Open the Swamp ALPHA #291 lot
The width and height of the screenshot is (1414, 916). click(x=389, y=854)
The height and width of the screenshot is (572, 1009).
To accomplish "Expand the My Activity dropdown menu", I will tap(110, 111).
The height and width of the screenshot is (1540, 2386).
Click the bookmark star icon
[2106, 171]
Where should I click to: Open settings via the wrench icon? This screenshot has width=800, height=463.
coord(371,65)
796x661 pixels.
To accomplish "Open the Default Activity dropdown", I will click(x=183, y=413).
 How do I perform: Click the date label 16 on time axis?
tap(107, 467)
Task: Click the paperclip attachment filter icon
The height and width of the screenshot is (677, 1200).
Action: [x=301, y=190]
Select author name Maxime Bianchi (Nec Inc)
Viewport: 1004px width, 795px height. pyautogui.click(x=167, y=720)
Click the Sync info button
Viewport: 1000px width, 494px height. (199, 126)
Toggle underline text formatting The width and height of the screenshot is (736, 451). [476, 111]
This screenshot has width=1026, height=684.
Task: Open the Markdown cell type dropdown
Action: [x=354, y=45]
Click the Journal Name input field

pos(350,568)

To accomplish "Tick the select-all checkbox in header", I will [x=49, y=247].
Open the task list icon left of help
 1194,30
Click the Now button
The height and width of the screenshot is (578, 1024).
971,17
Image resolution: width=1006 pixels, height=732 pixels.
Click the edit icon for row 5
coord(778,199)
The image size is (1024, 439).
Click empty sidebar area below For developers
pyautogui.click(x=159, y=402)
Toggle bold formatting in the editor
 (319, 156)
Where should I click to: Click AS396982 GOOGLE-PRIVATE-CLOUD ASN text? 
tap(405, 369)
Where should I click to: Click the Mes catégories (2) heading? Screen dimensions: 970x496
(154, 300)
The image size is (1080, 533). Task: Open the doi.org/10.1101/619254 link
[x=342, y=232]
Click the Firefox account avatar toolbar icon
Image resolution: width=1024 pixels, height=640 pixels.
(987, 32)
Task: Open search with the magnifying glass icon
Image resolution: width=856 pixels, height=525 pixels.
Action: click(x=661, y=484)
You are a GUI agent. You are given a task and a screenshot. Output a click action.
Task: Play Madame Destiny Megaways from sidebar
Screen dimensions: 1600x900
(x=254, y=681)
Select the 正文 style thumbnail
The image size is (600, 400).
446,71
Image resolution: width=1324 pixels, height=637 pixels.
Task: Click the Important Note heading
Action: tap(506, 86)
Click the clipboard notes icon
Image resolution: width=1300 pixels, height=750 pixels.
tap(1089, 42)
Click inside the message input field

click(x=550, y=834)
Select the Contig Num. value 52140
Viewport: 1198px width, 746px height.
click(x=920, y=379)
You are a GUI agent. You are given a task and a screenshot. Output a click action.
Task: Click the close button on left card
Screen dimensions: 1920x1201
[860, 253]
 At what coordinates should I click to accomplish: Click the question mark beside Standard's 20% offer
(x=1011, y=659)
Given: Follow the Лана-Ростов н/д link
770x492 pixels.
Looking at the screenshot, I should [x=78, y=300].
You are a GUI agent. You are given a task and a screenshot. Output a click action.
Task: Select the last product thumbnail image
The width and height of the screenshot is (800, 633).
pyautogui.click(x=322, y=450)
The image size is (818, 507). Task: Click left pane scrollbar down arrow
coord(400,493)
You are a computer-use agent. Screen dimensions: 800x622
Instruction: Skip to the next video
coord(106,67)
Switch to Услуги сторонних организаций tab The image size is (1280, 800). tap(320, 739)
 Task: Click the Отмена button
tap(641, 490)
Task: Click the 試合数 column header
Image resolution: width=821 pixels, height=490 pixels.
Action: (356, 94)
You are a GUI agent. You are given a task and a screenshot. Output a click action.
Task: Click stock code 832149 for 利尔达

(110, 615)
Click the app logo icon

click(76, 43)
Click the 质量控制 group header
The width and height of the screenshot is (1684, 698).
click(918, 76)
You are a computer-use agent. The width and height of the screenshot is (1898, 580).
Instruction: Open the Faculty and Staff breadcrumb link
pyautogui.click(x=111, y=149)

> **REQUIRED ACTION**: The answer consists of every line above in which the word "will" occurs.

> **WRITTEN RESPONSE**:
To accomplish "Expand the My Activity dropdown menu", I will tap(110, 111).
To accomplish "Open the Default Activity dropdown", I will click(x=183, y=413).
To accomplish "Tick the select-all checkbox in header", I will [x=49, y=247].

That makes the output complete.